(Stored records)

⁂

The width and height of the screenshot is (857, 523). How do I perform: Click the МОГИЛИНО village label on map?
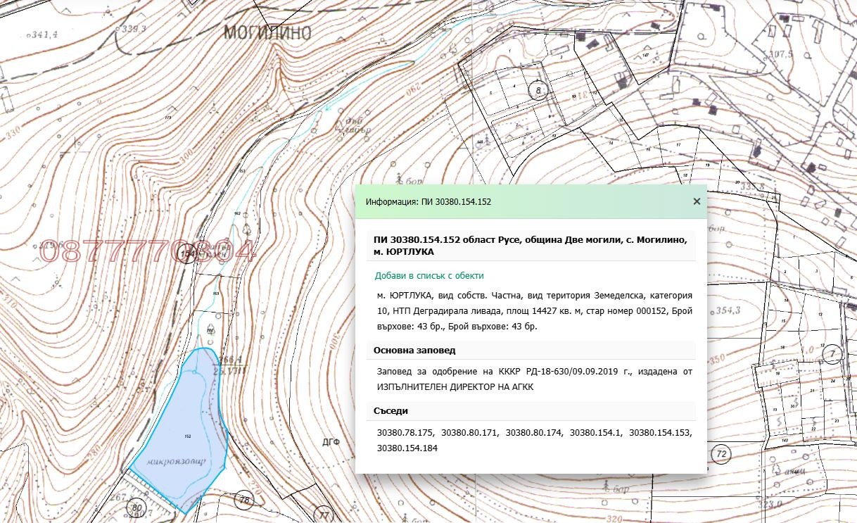click(x=267, y=32)
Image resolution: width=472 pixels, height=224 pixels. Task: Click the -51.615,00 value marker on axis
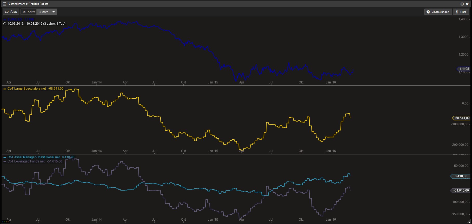461,191
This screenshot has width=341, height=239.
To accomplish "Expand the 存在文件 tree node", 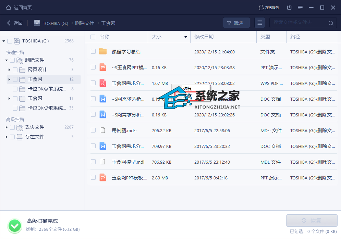I will tap(7, 137).
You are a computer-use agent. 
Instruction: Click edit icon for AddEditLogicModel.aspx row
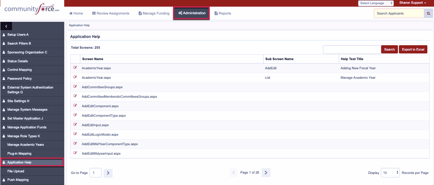75,134
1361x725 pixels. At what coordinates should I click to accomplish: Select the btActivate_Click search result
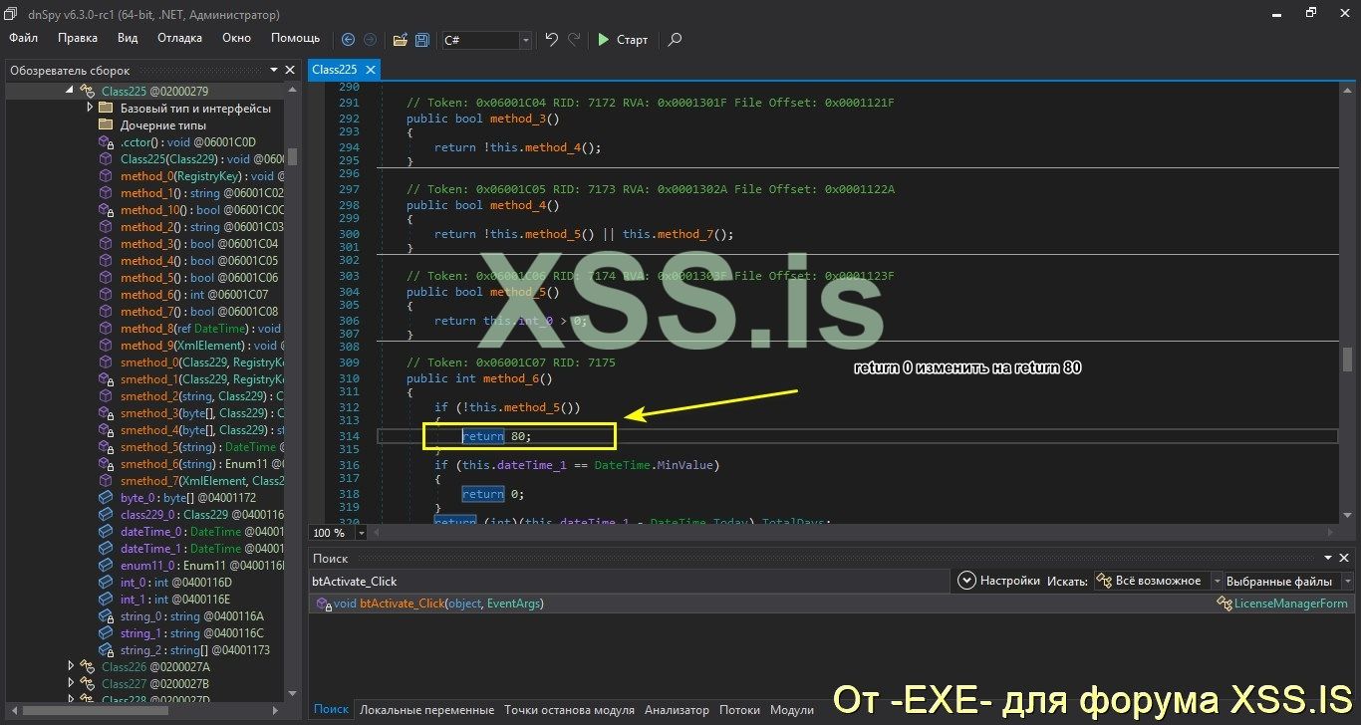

⁂

I need the lines from the one containing "You are a computer-use agent." through the end of the records retyped exactly, with the pictures left out.

You are a computer-use agent. 
Instruction: Click edit icon for AddEditLogicModel.aspx row
75,134
1361x725 pixels. At what coordinates should I click to accomplish: Select the btActivate_Click search result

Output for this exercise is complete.